• [Do this]
Please convert the lines below into a JSON list of strings, with one string per line and no blank lines. Leave the pictures out of the answer.

[Excerpted data start]

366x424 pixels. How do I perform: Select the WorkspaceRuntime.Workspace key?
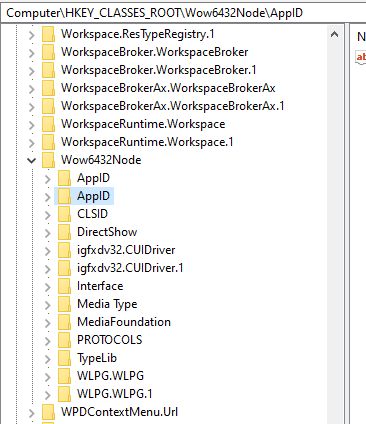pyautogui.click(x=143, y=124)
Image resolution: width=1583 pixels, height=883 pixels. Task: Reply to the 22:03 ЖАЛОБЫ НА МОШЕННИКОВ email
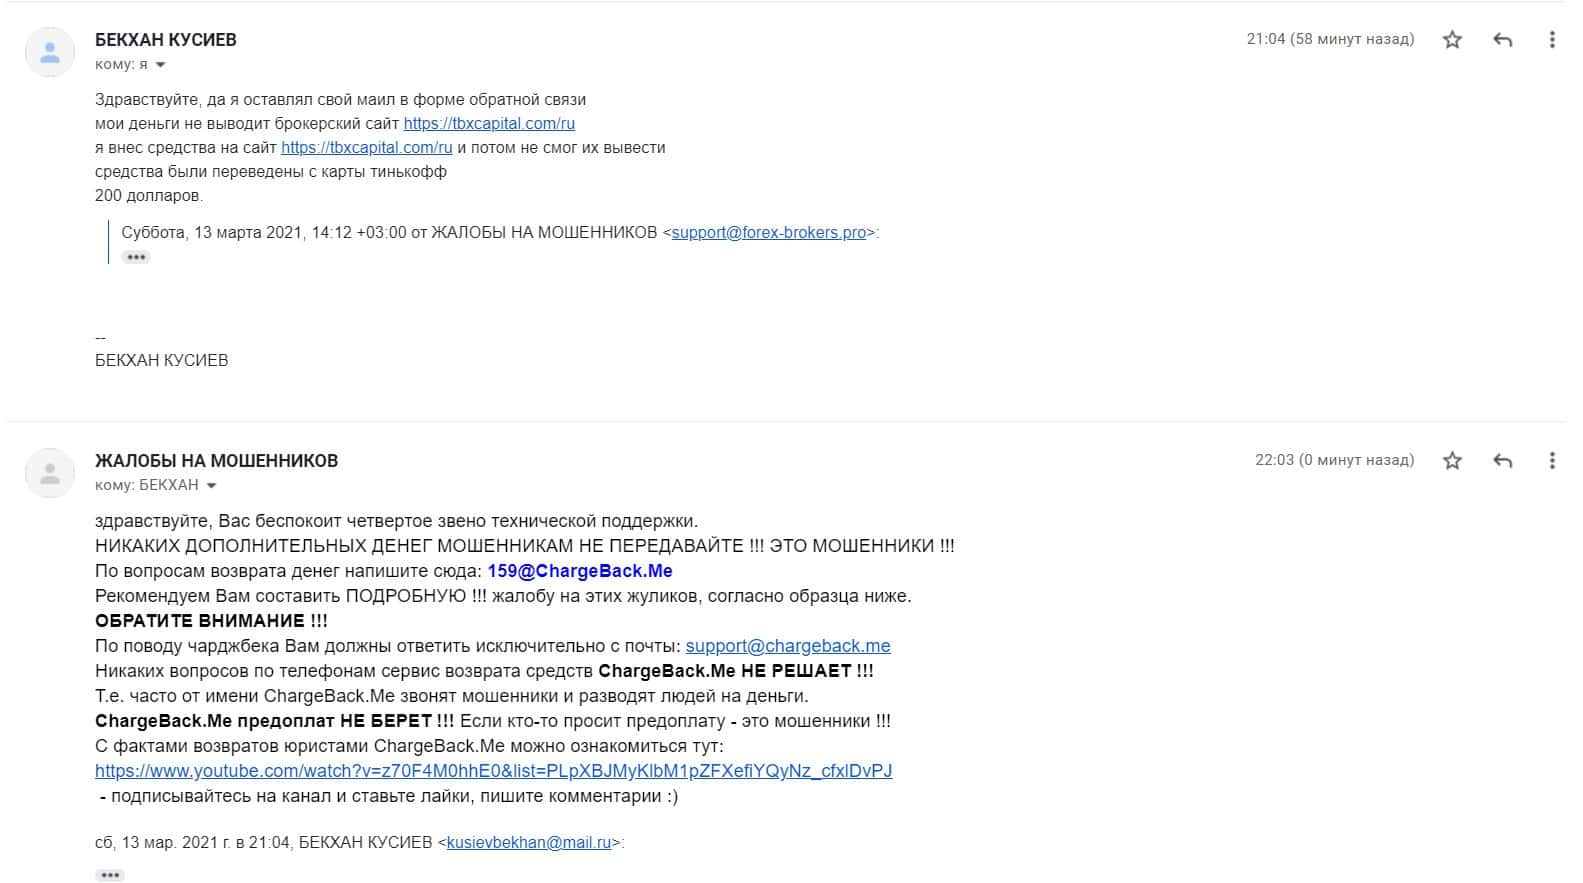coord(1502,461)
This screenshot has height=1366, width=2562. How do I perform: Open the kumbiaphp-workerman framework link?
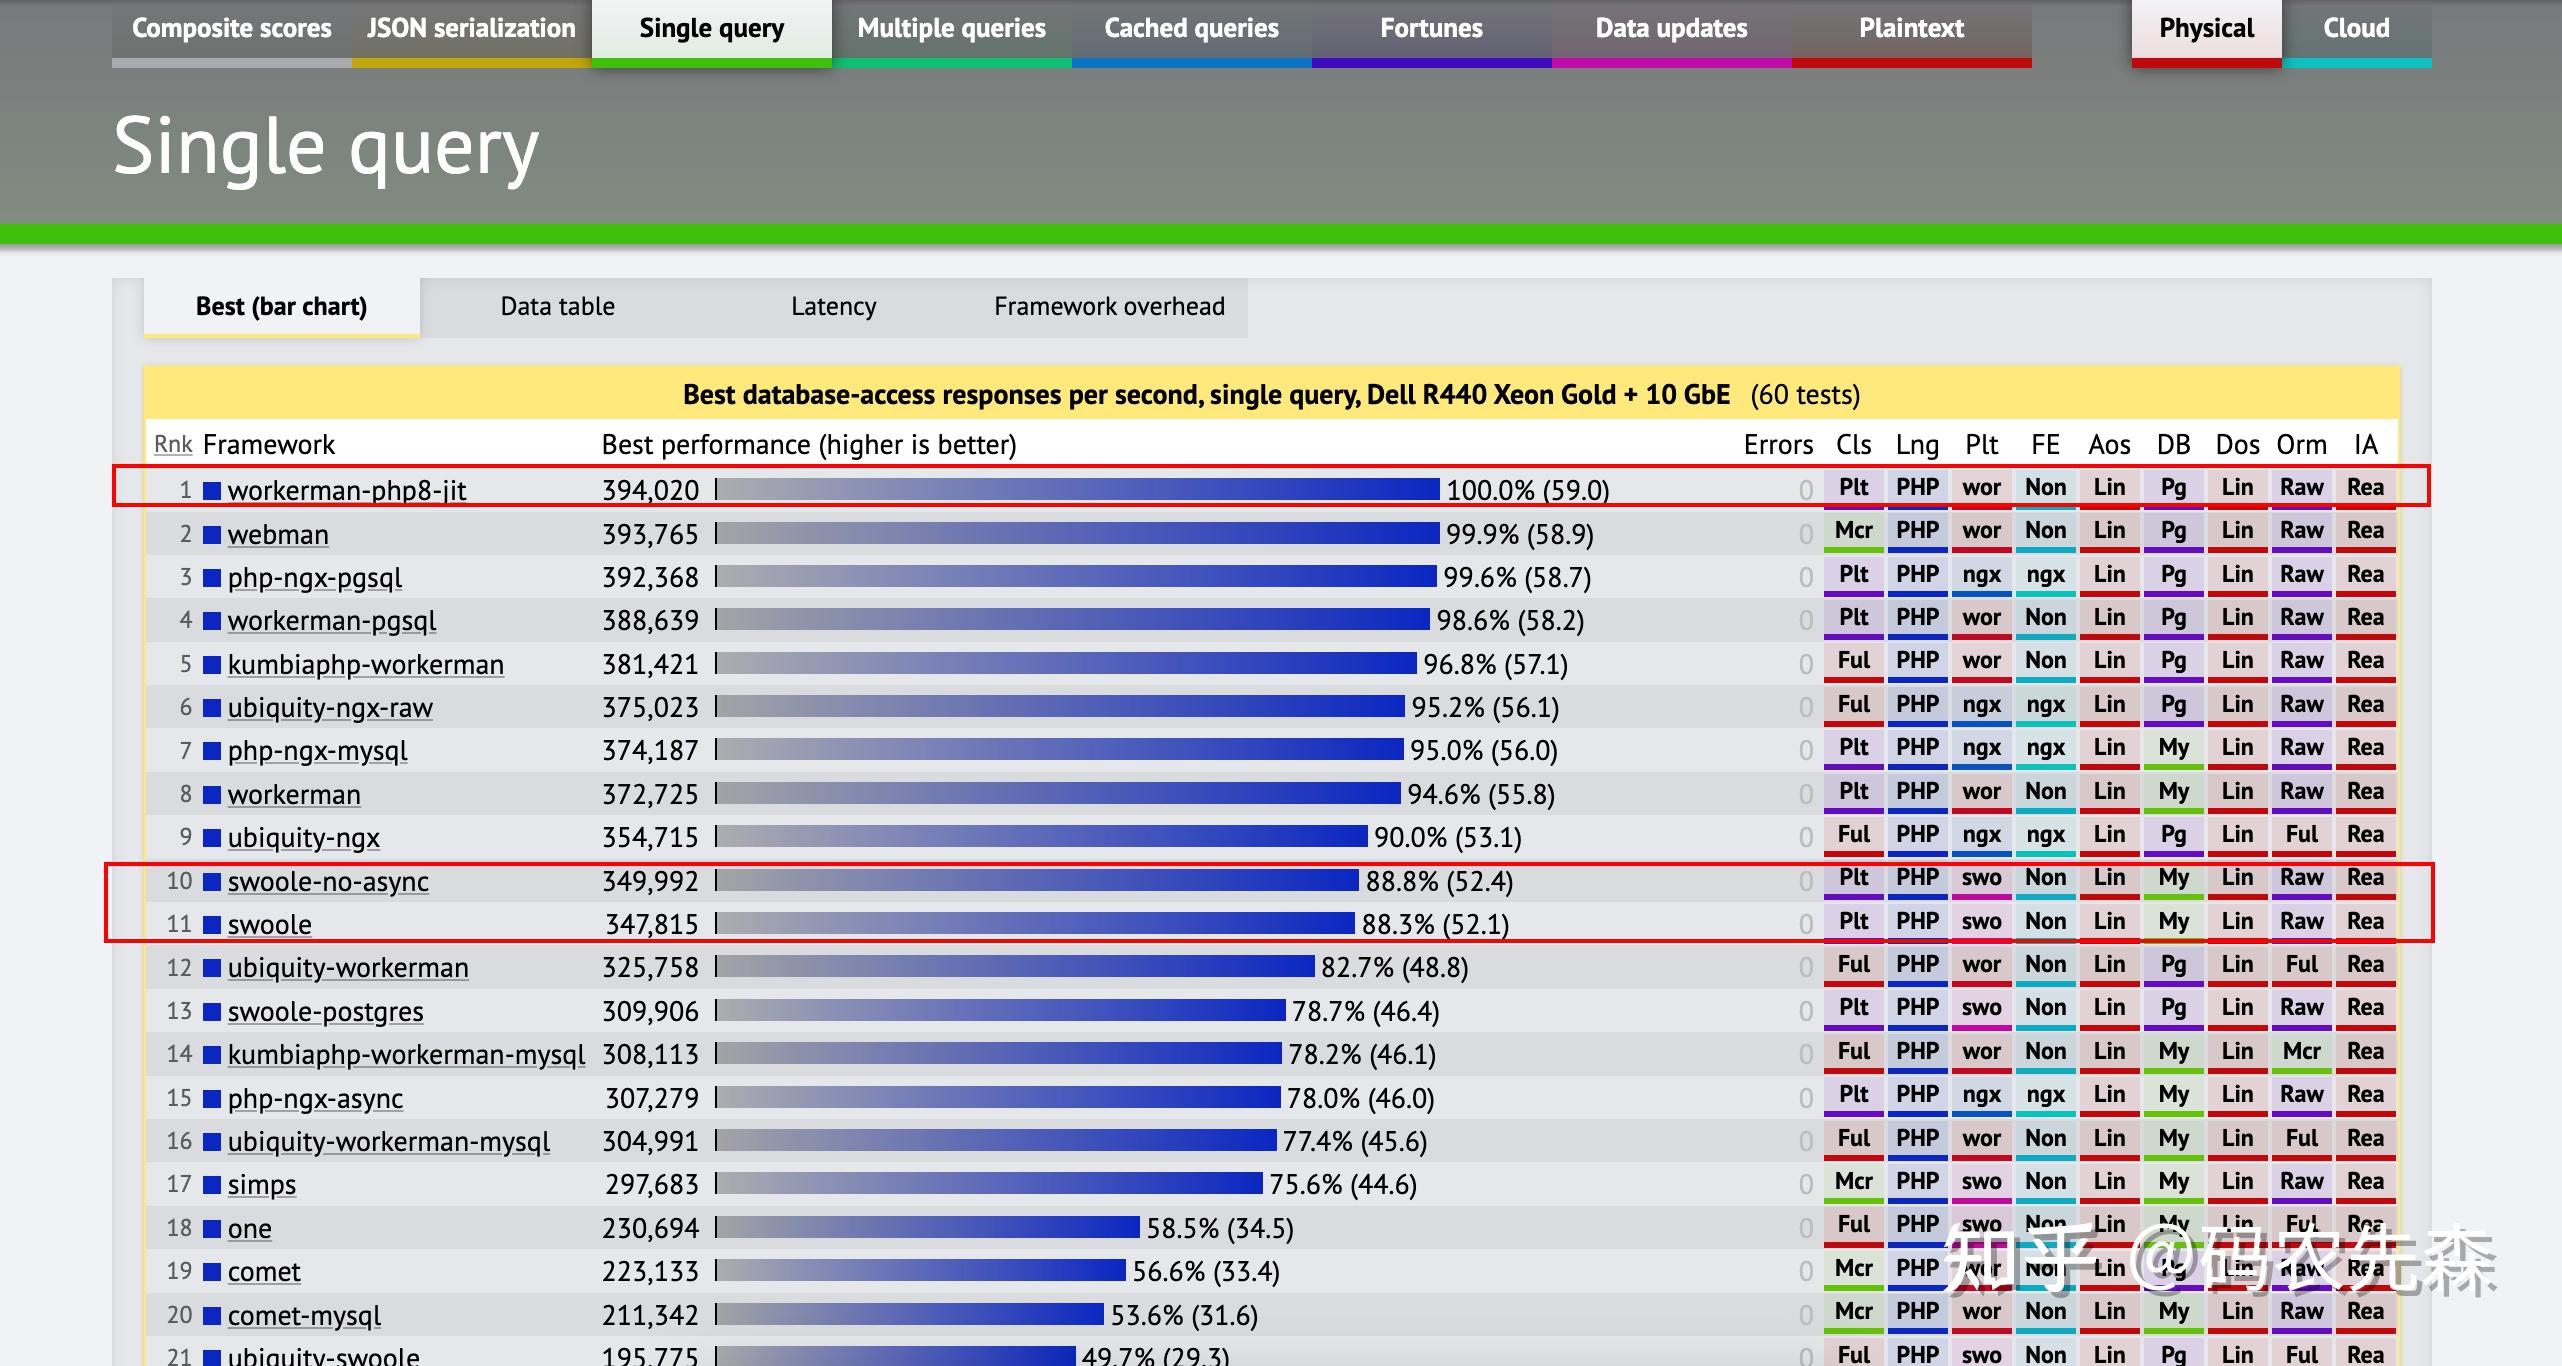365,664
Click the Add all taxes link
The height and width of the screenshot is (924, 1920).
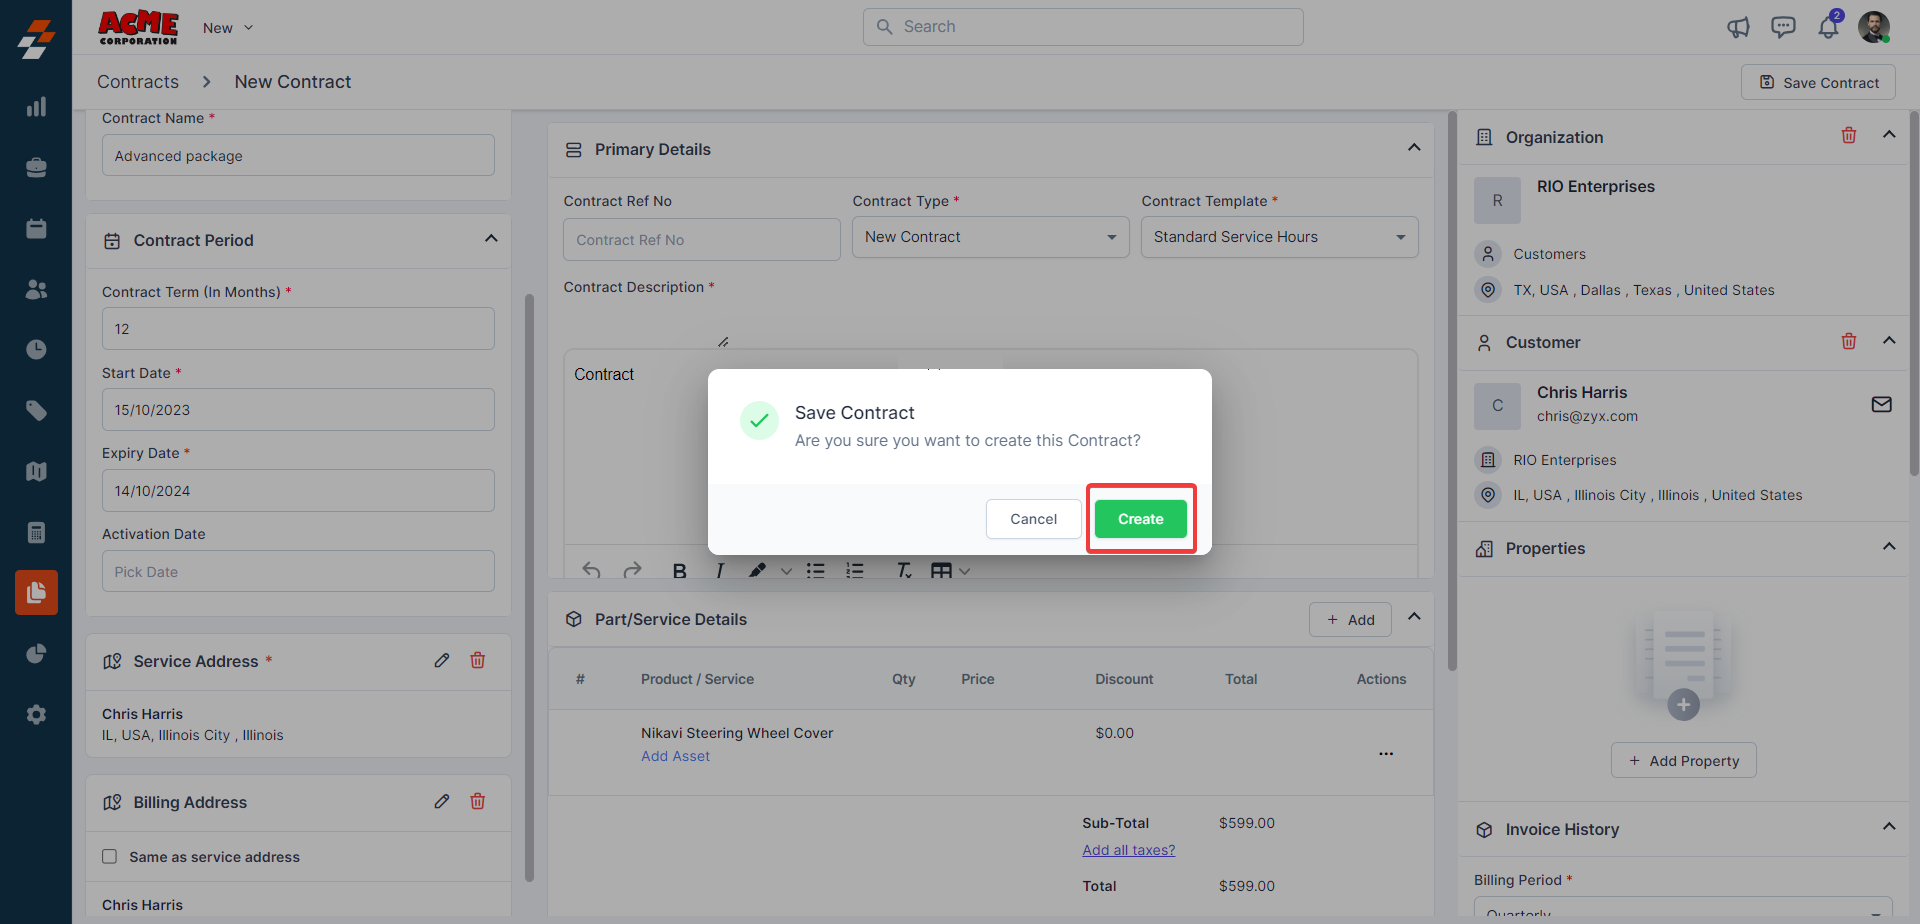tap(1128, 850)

[Excerpted data end]

• [Exercise result]
[
  "366x424 pixels. How do I perform: Select the WorkspaceRuntime.Workspace key?",
  "pyautogui.click(x=143, y=124)",
  "Image resolution: width=1583 pixels, height=883 pixels. Task: Reply to the 22:03 ЖАЛОБЫ НА МОШЕННИКОВ email",
  "coord(1502,461)",
  "This screenshot has height=1366, width=2562. How do I perform: Open the kumbiaphp-workerman framework link?",
  "365,664",
  "Click the Add all taxes link",
  "The height and width of the screenshot is (924, 1920).",
  "tap(1128, 850)"
]